A portrait of Lech Wałęsa on one of the banners held by pro-democracy protesters on in Warsaw 27 February. Photograph: Sean Gallup/Getty Images
A portrait of Lech Wałęsa on one of the banners held by pro-democracy protesters on in Warsaw 27 February. Photograph: Sean Gallup/Getty Images

Anti-government protesters rally for 'free and open Poland'

This article is more than 8 years old

Tens of thousands turn out to condemn leader Jarosław Kaczyński and voice support for ex-president Lech Wałęsa

Tens of thousands of Poles chanting “We will defend democracy” and “Lech Wałęsa” rallied on Saturday in Warsaw to protest against moves by Poland’s three-month-old conservative government which they say undermine freedoms and the constitution.

The march was organised by the Committee for the Defence of Democracy, which was formed in November in reaction to moves by the ruling Law and Justice party (PiS) that have essentially paralysed the constitutional tribunal, preventing it from acting as a check on new government legislation.
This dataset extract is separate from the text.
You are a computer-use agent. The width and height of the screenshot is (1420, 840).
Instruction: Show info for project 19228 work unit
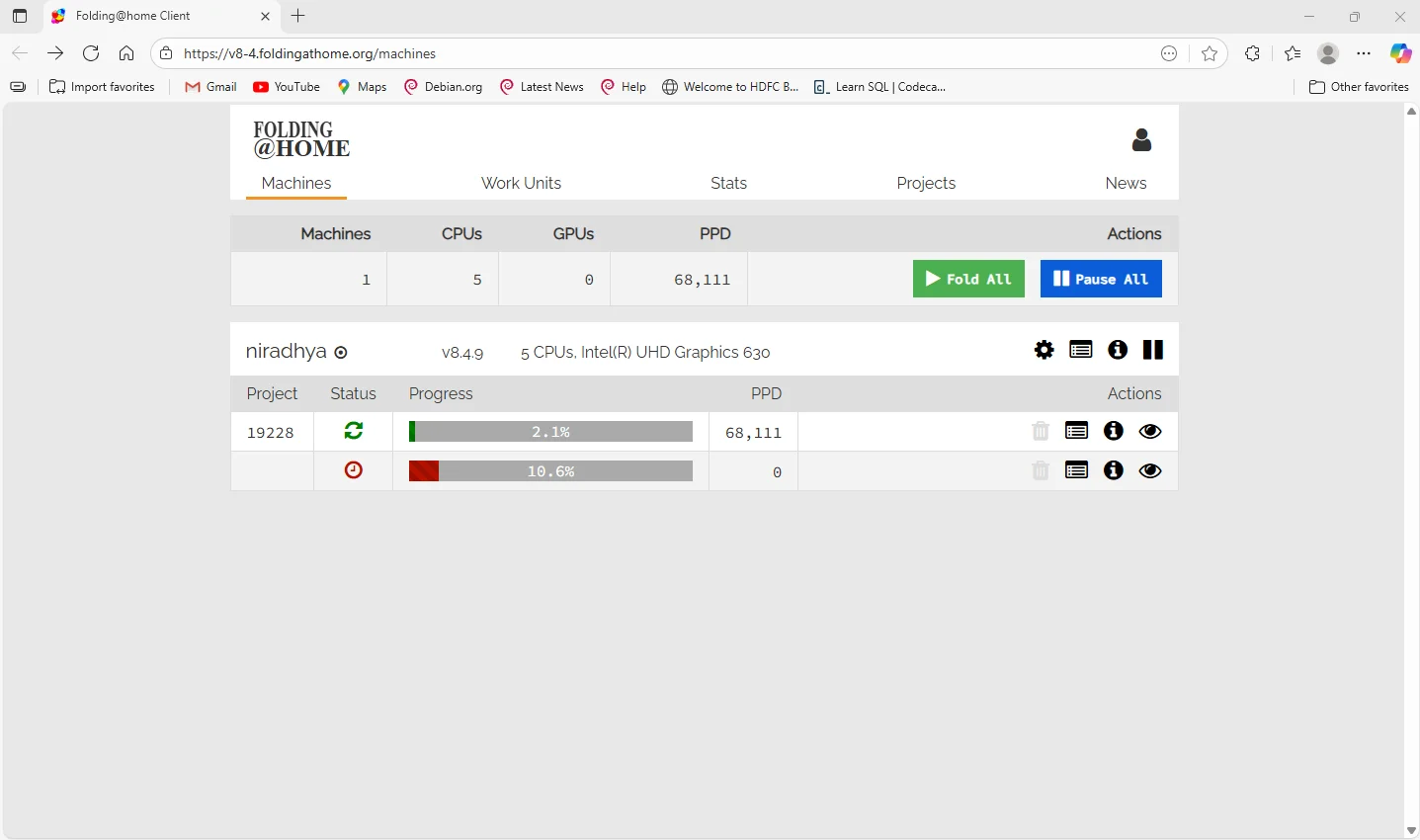[x=1113, y=431]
“We want a free and open Poland ... a Poland where there is room for everyone,” said the head of committee, Mateusz Kijowski.

Warsaw city hall estimated that 80,000 people gathered in the cold, waving flags and banners and listening to speeches that condemned the government.

Many people held up images of Wałęsa, the former Solidarity leader and ex-president who has faced revived allegations that he was a communist-era secret police informer in the 1970s, before he founded Solidarity, the freedom movement which eventually helped to topple communism.

Wałęsa’s supporters accuse the ruling party of trying to destroy his reputation for political gain. Wałęsa is a longtime foe of Law and Justice leader Jarosław Kaczyński.

“We came here to defend a symbol of Polish history against hate,” Grzegorz Schetyna, the head of the opposition Civic Platform party, told the crowd. “We are defending Poland against Jarosław Kaczyński. We will not allow Poland to be taken over.”

Kijowski read out a message from Wałęsa, who denied that he ever cooperated with the hated communist secret police. Wałęsa has insisted that the documents that recently emerged implicating him as a collaborator were forged.

Despite the protest, many Poles support the ruling party, which swept to power in November to capture the first parliamentary majority by a single party in Poland’s 27 years of post-communist history. Many like Law and Justice’s traditional Catholic values and its measures aimed at helping disadvantaged Poles.